Ma nonostante il dolore, nonostante lo strazio di non poterti sfiorare, sono contento di amarti, Kim. Sono contento di aver capito com’è essere veramente un uomo, grazie al tuo sorriso, alla tua voce, ai tuoi occhi dentro ai miei. E dubito, lo dubito molto, che Jim, o i vicini, o chiunque altro si sia mai realmente accorto di cos’è l’umanità…sono loro, i mostri? Loro, che prima mi hanno elevato dal marciume in cui avevo sguazzato prima, incuriositi dalla mia diversità, e che con rapidità sconcertante mi ci hanno ricacciato dentro, trasformandomi in una minaccia, in un pericolo, in un incubo?
A cosa serve pensarlo, in fondo?
Se solo tu potessi toccare con le tue piccole mani la carne offesa del mio viso, e guardarmi con la benevolenza che si riserva ad un proprio simile, ad una presenza amica e desiderata. Ma non sarà mai così. Tu sei come la neve, Kim, candida e innocente, e non voglio insozzarti con la mia imperfezione, non voglio squarciare la tua purezza con le mie orride forbici e guastare il tuo sorriso.
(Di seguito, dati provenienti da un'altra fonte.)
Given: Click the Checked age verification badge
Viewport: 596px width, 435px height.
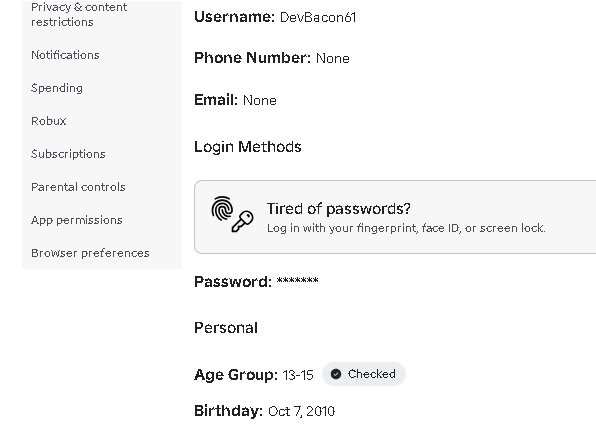Looking at the screenshot, I should (x=364, y=374).
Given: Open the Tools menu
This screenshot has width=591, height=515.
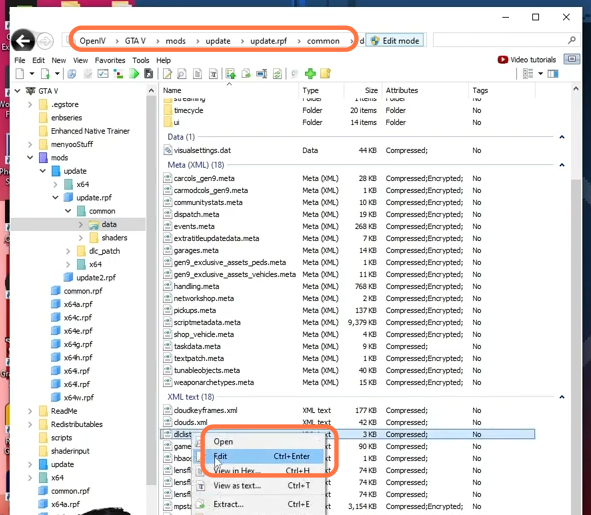Looking at the screenshot, I should pyautogui.click(x=141, y=60).
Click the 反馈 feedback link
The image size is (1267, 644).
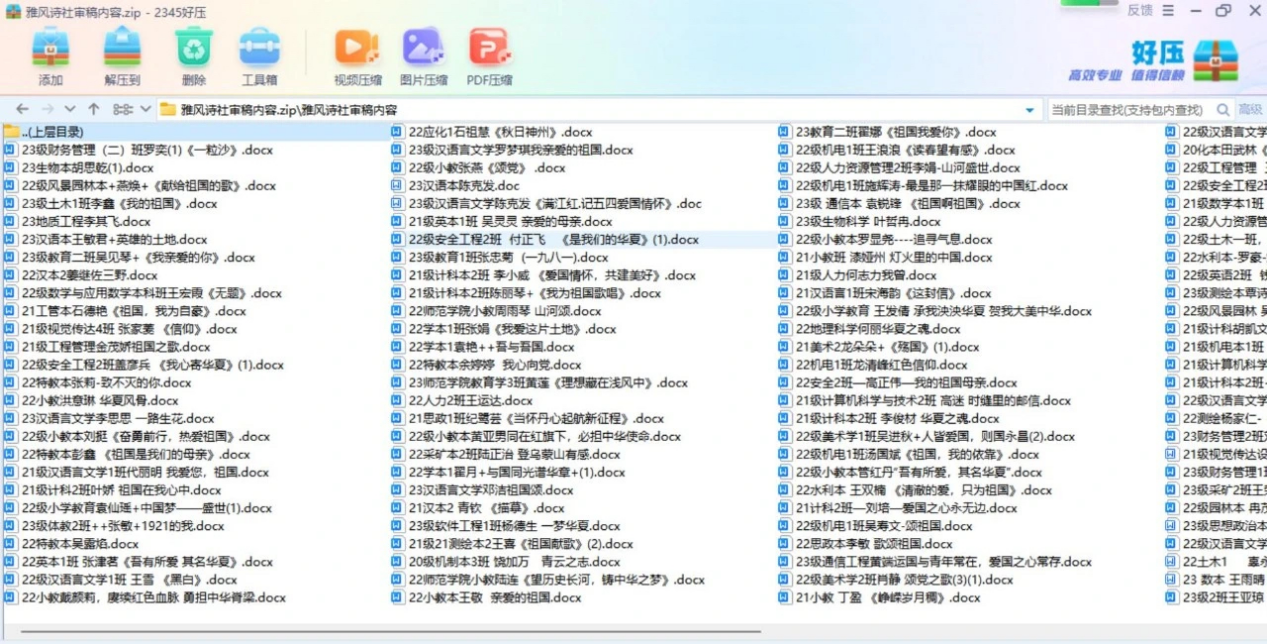pyautogui.click(x=1140, y=11)

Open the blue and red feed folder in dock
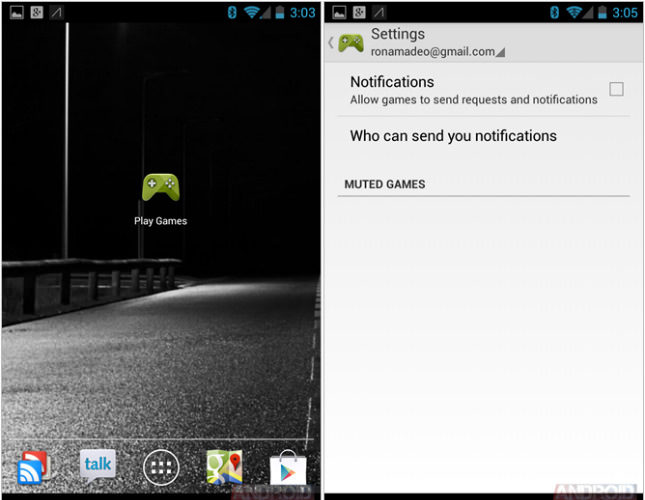coord(31,467)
Se bastasse l’amore a far felici gli uomini e le donne…se fosse concessa perfino a me, un mezzo umano, la possibilità di salire su per quella scala stellata che conduce alla felicità…allora, Kim, forse non avrei più così paura del mondo e dei suoi abitanti, e riuscirei, guardandoti negli occhi, a dire quello che non posso ammettere, e a sognare un piccolo angolo di mondo in cui vivere al tuo fianco, senza differenze, senza lame, senza dolore.
Ma le mie forbici continuano a straziare i muri, stridendo orribilmente contro l’intonaco a pezzi, e quello che vedo nello specchio è uno spettro, un pallido fantasma che non è mai esistito, né qui, né nel maniero sulla collina.
Va lontano, mia dolce Kim. Corri via. Non far sì che la neve cada sul fango e sul sangue. Vola in un luogo dove la mia ombra non possa oscurarti mai.